:: SHORT EXERCISE A ::
In the dataset entries, copy out everything from the line containing "Click the matnet1 node" down to the line containing "pos(1424,42)", and replace "hamburger menu" with "main menu".

━━━━━ PAGE EXCERPT

Domain name and Domain Privacy (ID Protect) fees are not refundable and may be due upon cancellation even if waived initially as part of a special promotion;
Cloud and Dedicated Hosting Services, Paid Support or Third Party Services are not covered by the Money Back Guarantee; and
Reseller packages are only covered if the complete Reseller package is cancelled. The guarantee does not apply to termination of individual accounts in a Reseller package.
Section C – Renewal Policy
You may choose to renew your Service(s) manually at any time. All available Renewal Terms and the respective Renewal Fees are set out in your User Area. From time-to-time special promotions may be available only for manual renewal of your Services.
All Services are set to renew automatically, with the exception of Reseller Shared Hosting accounts. Your current payment method is automatically charged the standard Fees for a Renewal Term:
fifteen days prior to the expiration of your current Term for Shared Hosting Services, Domain name registrations and related services, and SSL certificates;
five days prior to expiration of your current Term for Cloud and Dedicated Server Services; or
upon expiration of your current Term for all other Services.
If we cannot process a renewal charge at the scheduled date, we will make additional attempts to charge your payment method(s) until you renew or terminate the Services. We will always charge for renewal the primary payment method on file first. Should the primary payment method fail, we will retry billing any other payment methods on file in the order listed in your User Area. We are not responsible for your data or domain name if Services are terminated because your payment method(s) have expired or are no longer valid for any reason.
Section D – Fair Use Policy
Our Fair Use Policy sets out certain limitations on the allocation of Server resources, aiming to allocate all our customers fair and adequate use of the Services. Details on the resource allocation are set on the Product Page for your Hosting Plan.
When using the Services, you will ensure that neither you nor any of your End Users make excessive use of the Server resources to iWEB365 Limited ‘s detriment or that of our other customers. The term “excessive” is defined by our experience with similarly situated customers.
Unmetered traffic (bandwidth) applies to your use of web pages only (html, php, etc.), not to upload or storage of movies, pictures or music files. While we do not meter traffic, the maximum availability at any time will depend on current traffic usage and the technical specifications of our equipment. Certain Services have a fixed bandwidth allocation as set out on their Product Page. If in any calendar month your use of bandwidth exceeds that basic allocation, the Service will be limited and an overage fee may be charged if you wish to restore it. Unused bandwidth may not be carried over from month-to-month.

━━━━━━━━━━
━━━━━ SUPPLIED DATA

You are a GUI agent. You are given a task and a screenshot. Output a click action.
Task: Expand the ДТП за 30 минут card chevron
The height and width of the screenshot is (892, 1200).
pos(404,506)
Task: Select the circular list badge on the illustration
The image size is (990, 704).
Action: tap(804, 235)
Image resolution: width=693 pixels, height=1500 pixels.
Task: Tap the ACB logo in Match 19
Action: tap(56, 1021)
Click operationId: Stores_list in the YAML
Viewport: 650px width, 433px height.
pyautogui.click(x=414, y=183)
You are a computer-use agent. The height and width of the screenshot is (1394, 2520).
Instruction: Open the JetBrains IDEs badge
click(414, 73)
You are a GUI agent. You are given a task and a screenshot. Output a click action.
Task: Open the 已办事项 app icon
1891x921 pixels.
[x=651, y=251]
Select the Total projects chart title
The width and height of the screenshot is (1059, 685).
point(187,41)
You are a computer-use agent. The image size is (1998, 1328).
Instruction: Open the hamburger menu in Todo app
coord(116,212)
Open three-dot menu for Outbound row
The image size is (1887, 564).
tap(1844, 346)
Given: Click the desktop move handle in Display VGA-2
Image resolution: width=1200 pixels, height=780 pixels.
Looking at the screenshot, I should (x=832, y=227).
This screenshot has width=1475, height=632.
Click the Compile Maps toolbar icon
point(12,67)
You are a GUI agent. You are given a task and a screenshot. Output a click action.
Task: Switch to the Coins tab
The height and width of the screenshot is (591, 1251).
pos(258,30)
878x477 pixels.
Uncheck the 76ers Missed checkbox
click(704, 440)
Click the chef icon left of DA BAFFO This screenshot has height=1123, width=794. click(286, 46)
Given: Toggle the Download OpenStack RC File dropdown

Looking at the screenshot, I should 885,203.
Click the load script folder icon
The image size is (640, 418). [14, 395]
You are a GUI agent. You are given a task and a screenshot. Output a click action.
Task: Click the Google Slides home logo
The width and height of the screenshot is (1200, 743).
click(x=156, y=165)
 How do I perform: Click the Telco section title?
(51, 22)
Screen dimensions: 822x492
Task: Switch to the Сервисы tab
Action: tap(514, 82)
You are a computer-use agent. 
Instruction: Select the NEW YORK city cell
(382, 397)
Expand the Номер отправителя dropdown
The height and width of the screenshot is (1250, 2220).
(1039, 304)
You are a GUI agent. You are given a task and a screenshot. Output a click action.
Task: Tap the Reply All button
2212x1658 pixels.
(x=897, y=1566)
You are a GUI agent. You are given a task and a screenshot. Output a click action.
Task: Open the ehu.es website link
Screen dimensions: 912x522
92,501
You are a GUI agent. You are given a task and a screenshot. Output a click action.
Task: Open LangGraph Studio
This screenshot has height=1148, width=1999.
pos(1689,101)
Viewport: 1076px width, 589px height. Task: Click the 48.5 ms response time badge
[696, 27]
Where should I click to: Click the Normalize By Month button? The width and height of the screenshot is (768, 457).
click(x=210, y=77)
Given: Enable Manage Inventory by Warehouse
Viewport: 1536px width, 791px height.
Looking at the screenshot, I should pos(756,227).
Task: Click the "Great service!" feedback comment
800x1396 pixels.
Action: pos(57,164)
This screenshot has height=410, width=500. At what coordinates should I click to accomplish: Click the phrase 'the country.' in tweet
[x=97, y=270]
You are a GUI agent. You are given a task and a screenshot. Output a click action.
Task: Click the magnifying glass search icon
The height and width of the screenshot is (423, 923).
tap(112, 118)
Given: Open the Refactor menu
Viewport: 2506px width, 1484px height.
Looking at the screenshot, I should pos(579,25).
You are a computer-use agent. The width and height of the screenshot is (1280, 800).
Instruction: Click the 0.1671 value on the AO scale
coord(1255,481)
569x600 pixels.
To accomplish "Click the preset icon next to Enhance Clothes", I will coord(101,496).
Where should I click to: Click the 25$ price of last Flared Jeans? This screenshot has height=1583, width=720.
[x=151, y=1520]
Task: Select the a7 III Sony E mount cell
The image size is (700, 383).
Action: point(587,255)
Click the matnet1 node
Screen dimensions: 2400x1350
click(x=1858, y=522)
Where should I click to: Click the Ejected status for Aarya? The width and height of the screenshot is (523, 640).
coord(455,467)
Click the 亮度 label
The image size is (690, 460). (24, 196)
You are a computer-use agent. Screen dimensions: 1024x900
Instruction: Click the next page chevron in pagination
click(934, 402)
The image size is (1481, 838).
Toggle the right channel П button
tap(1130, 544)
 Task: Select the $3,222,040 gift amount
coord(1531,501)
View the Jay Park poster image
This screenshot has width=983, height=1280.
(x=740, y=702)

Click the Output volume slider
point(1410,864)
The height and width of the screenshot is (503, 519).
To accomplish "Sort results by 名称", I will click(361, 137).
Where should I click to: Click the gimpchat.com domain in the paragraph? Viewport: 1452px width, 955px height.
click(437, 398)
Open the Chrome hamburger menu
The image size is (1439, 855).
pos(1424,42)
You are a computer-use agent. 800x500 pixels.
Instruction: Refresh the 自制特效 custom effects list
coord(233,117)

━━━━━━━━━━

:: SHORT EXERCISE B ::
According to the hosting terms excerpt, how many days before the current Term expires is the renewal charge made for Cloud and Dedicated Server Services?

:: EXPECTED OUTPUT A ::
Click the matnet1 node
Screen dimensions: 2400x1350
click(x=1858, y=522)
Where should I click to: Click the Ejected status for Aarya? The width and height of the screenshot is (523, 640).
coord(455,467)
Click the 亮度 label
The image size is (690, 460). (24, 196)
You are a computer-use agent. Screen dimensions: 1024x900
Instruction: Click the next page chevron in pagination
click(934, 402)
The image size is (1481, 838).
Toggle the right channel П button
tap(1130, 544)
 Task: Select the $3,222,040 gift amount
coord(1531,501)
View the Jay Park poster image
This screenshot has width=983, height=1280.
(x=740, y=702)

Click the Output volume slider
point(1410,864)
The height and width of the screenshot is (503, 519).
To accomplish "Sort results by 名称", I will click(361, 137).
Where should I click to: Click the gimpchat.com domain in the paragraph? Viewport: 1452px width, 955px height.
click(437, 398)
Open the Chrome main menu
The image size is (1439, 855).
pos(1424,42)

:: EXPECTED OUTPUT B ::
Five days.